When he meets Sophie, he falls in love with her. Sophie, who does not want to marry the unattractive Ochs, feels the same way about Octavian. But it is only after Baron Ochs has been set up and has become unacceptable as a future husband that Sophie and Octavian's happiness in love seems assured. Especially as the Marschallin remains true to herself and lets Octavian go, albeit with a heavy heart.
Der Rosenkavalier
Storyline
The Marschallin has spent the night with her young lover Octavian.
Their morning get-together is disturbed by Baron Ochs auf Lerchenau. He asks the marshal for a suitable candidate to deliver a silver rose to his very young bride Sophie - daughter of the newly ennobled, rich Lord of Faninal. The marshal proposes Octavian.

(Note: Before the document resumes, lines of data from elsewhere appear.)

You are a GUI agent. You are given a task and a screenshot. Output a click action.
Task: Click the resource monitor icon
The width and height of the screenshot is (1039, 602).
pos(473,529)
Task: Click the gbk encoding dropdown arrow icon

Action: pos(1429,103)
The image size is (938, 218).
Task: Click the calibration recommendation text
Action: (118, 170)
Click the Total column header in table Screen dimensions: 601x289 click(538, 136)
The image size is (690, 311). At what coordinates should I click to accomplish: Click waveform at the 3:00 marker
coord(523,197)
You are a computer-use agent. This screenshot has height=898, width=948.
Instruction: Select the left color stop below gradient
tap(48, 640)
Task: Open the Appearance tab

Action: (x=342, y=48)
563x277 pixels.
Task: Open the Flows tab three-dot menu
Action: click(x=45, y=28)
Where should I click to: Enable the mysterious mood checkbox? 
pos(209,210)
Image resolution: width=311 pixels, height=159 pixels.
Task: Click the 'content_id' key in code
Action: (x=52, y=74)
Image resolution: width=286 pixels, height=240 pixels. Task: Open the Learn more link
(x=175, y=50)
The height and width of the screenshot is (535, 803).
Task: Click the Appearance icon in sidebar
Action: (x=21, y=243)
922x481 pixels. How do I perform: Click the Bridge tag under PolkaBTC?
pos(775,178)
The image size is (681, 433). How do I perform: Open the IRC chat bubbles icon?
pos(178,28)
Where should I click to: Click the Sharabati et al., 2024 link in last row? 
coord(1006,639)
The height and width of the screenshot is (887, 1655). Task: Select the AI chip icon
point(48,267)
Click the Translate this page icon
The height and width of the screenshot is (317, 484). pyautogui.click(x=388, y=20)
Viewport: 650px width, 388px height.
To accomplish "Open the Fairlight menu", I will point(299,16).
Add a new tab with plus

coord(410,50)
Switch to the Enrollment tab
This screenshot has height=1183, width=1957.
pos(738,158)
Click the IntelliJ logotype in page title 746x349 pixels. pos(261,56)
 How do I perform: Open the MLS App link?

On April 13, 1968, the production celebrated its premiere at Haus am Ring - with Leonard Bernstein conducting, Christa Ludwig in the role of the Marschallin and Walter Berry as Ochs. For the revival in December 2010, director Otto Schenk personally breathed new life into his production with stage designs by Rudolf Heinrich. The director: "Everything I invent in a production, I invent thanks to those with whom I am allowed to work. Whereby Der Rosenkavalier is a very 'given' work. Much is predetermined by the music and text and only needs to be reproduced. There is a rococo milieu that is patinated by Art Nouveau; there is an (invented) language that has to be used very realistically. And there are moments when the pure beauty really degenerates. In my five productions of this opera, I have always tried to fulfill these conditions, it was never my style to invent something contrary - I don't have that talent."
Musical
Three musical ≫spheres≪ determine the musical structure of Der Rosenkavalier: the parlando, which dominates for long stretches, the lyrical and melodically broadly developed solo and ensemble scenes and the waltzes, which primarily (but not exclusively) characterize the world of Ochs auf Lerchenau. If these ≫spheres≪ therefore already have a leitmotivic - or leitidiomatic - function, themes and motifs in the sense of memory motifs are also taken up again at thematically analogous points, albeit not in the stringent manner that occurs in Wagner's late works. In addition to motifs, however, key characteristics are very important for Strauss's musical thinking, and their significance in Der Rosenkavalier is already evident in the first sketches in Hofmannsthal's text drafts: Even before themes and motifs, Strauss notated the key of the respective section. (Thomas Leibnitz)
What should the new "play opera" be called? This question was the subject of a correspondence between Hofmannsthal, Strauss and Harry Graf Kessler, the co-author of the scenario, from 1909 onwards. Kessler initially wanted Quin-quin, which Hofmannsthal rejected almost indignantly, not without making suggestions himself: Mariandel was a possibility, "with some adjective (but which one?) Or Der Rosencavalier, what do you say?" Kessler initially said nothing and instead changed the focus: The ruffian in need of love was one of his suggestions - Baron von Ochs was to become the title character. In the same waters came a suggestion from Strauss, which Hofmannsthal had long favored: Der Ochs von Lerchenau und die silberne Rose. "I am quite firmly in favor of the title Ochs von Lerchenau, which places the buffo in the middle, hints at the coarse element and sounds and looks quite good," Hofmannsthal wrote to Kessler. When he finally pushed through the Rosenkavalier after all, the Count sulked in a letter ("abominable title!"), and Richard Strauss formulated his approval (in May 1910 to Alfred Roller) as a protest: "I don't like the Rosenkavalier at all, I like the Ochs! But what can you do. Hofmannsthal loves the delicate, the aesthetic, my wife commands: Rosenkavalier. So Rosenkavalier! The devil take him!"